[ACTION ITEM] Which lines in the records below hold the word "agent"? Copy each of them.

Segment Start: EXERCISE MATERIALS

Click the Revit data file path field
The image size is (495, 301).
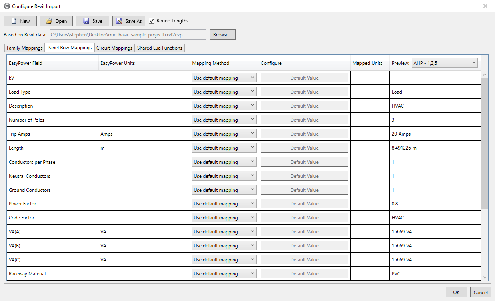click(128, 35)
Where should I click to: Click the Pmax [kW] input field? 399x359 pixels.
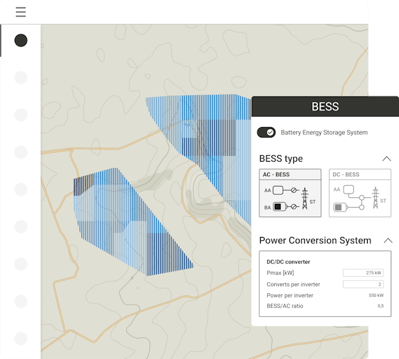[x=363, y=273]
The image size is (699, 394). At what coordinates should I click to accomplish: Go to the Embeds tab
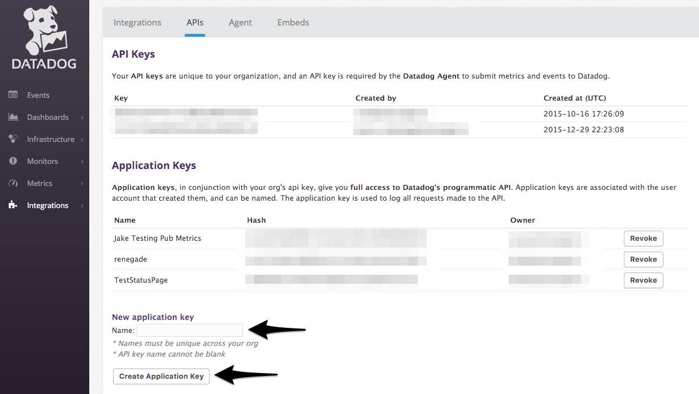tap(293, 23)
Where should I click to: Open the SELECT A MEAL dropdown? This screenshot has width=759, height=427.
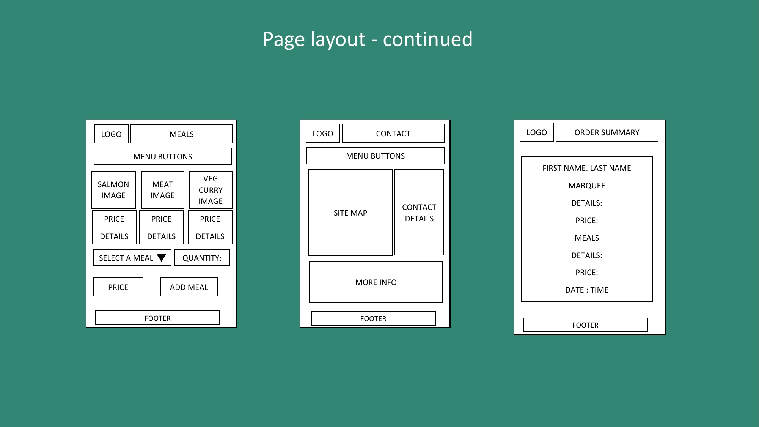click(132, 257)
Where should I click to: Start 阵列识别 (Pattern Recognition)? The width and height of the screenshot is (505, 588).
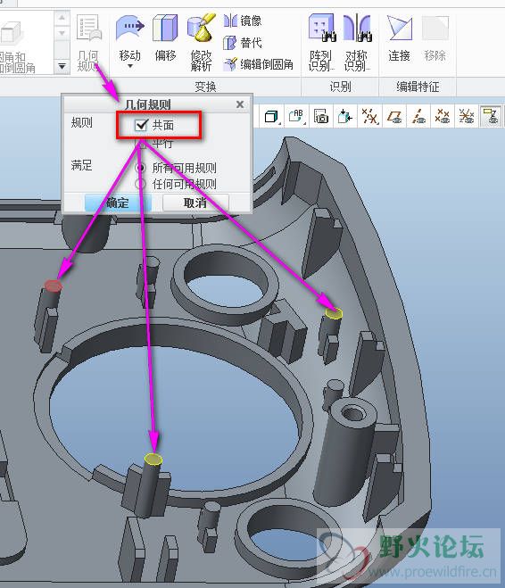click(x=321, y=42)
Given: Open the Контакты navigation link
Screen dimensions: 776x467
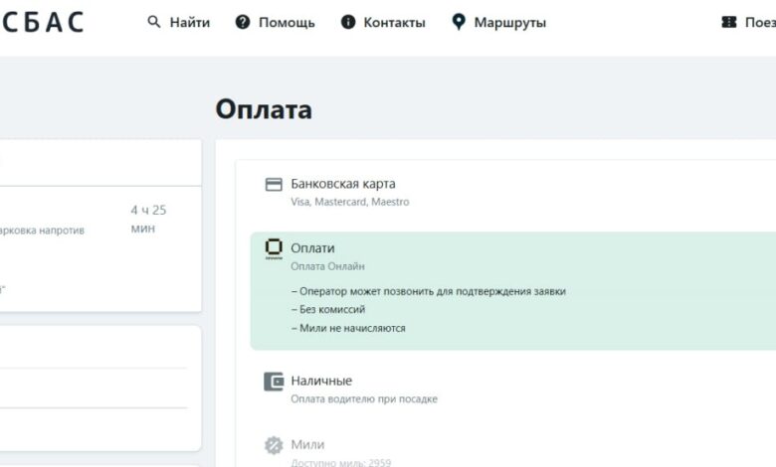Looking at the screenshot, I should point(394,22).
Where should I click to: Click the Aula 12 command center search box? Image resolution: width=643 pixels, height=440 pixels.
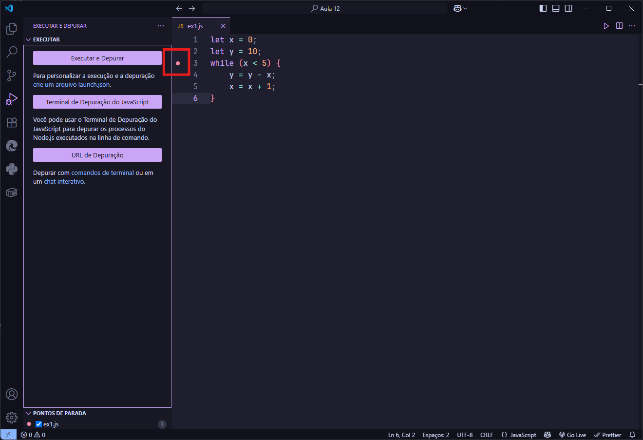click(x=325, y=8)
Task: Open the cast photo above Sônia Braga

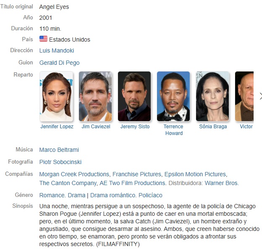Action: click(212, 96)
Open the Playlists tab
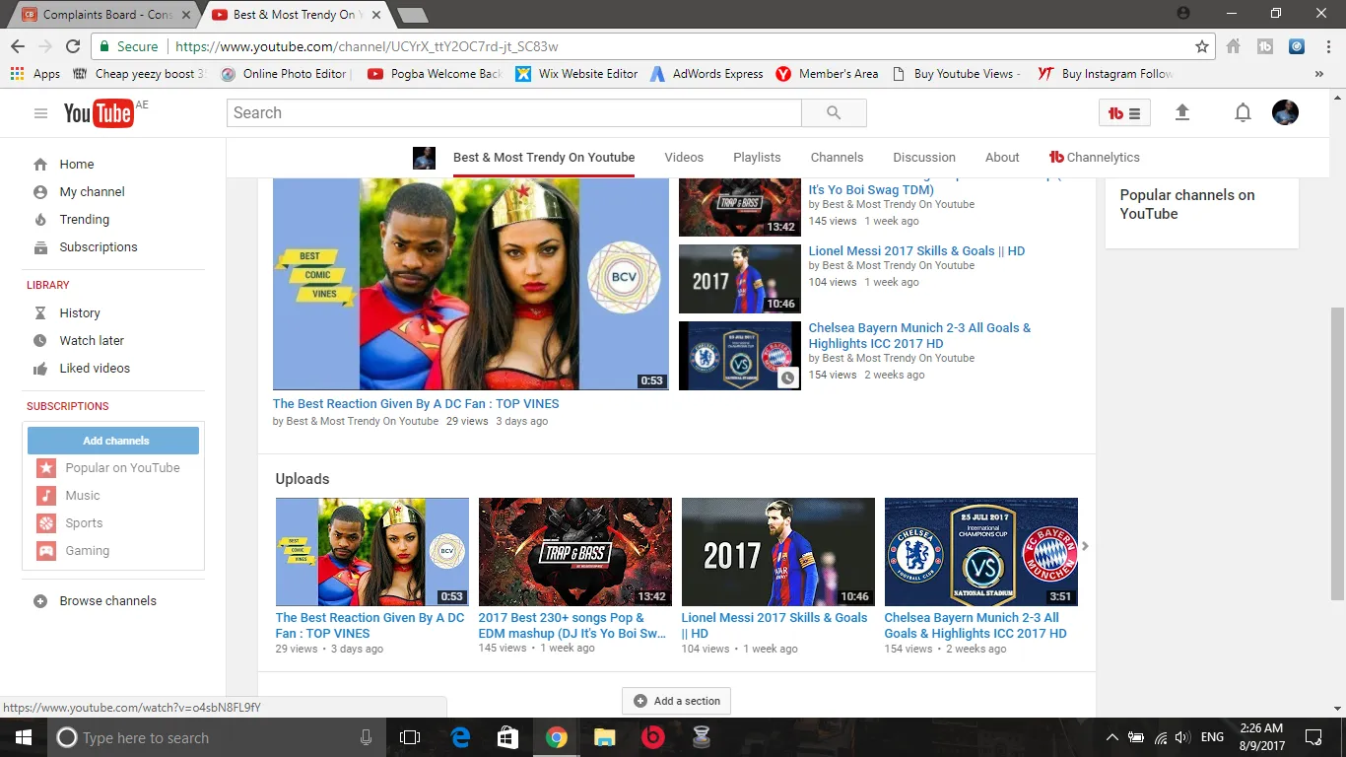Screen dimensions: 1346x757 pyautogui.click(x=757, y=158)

Segment End: EXERCISE MATERIALS
Segment Start: EXERCISE MATERIALS

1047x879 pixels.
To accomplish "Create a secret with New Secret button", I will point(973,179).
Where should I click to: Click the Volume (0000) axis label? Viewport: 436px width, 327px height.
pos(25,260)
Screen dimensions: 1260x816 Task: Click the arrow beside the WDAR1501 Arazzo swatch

Segment End: EXERCISE MATERIALS
Segment Start: EXERCISE MATERIALS

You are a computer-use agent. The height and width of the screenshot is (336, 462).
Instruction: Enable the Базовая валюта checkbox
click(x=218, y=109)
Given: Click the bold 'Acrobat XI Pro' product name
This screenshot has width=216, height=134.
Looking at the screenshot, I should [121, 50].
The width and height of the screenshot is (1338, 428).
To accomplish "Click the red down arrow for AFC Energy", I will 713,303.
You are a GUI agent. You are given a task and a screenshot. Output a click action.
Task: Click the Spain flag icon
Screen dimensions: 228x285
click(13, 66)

Segment End: EXERCISE MATERIALS

[ANSWER SPACE]
You are a computer-use agent. The height and width of the screenshot is (336, 462).
You are a GUI agent. You are given a task and a screenshot. Output a click action.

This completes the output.